If the manufacturing is simply shipped out to partners with little or no support, the products may well look fine but may not work. Rather than an orderly ramp-down in Europe, North America and selected Far East markets, the result will be incomplete BEV roll out due to costs, lack of power generation and difficulties around the power distribution network
Effectively this incentivizes those unable to buy a BEV to hang on to their ‘legacy’ vehicle.

Taking this one step further, who is going to support this fleet of circa 33 million vehicles in the UK alone, if there is not a robust supply of quality parts?

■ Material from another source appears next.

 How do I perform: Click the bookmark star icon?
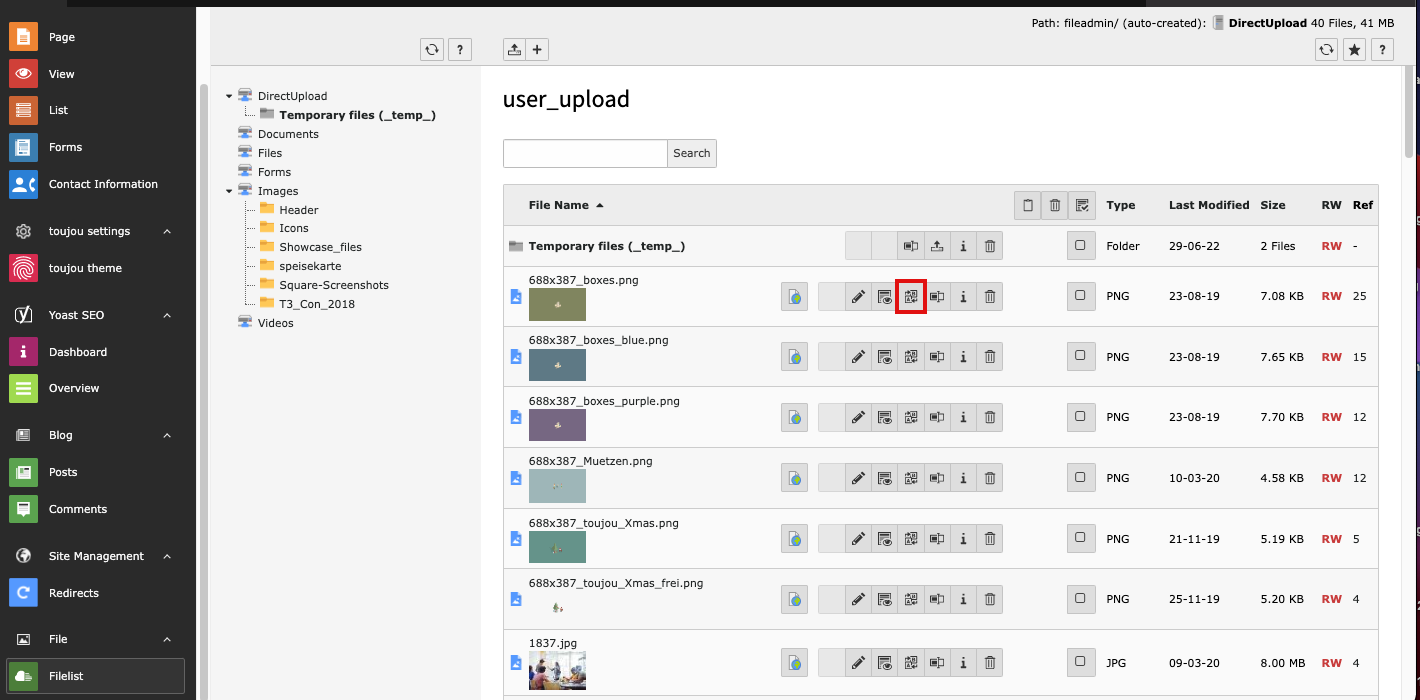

Accelerating into the unknown
The message is clear. Established component and assembly suppliers in Europe have stopped internal combustion engine development right across Europe, trying to make this intermediate strategy of ‘lift and shift’ cover the inevitable shortfall. Where there is no support, component quality will nosedive. Currently we know which suppliers made parts for vehicle manufacturers, which ones may not have supplied those parts for a given vehicle but have a great depth of expertise, which ones bought parts to reverse engineer them, and those who frankly produced nicely packaged scrap. That’s about to get a whole lot more exciting.
Everyone, from vehicle manufacturers to suppliers of suppliers, is trying to do a great job. However, the risk is that much knowledge has already and will continue to be lost as the age of the internal combustion engine is politically engineered, followed by destruction of much good manufacturing capability before the great future hope of transport can really deliver, at the right price for the public.
Capitalism has not delivered this half-baked cake; Mainstream politics and earnest lobbyists have.     Meanwhile the last man standing with the expertise to save the day is the automotive aftermarket. How on earth could this sector ever be seen as boring?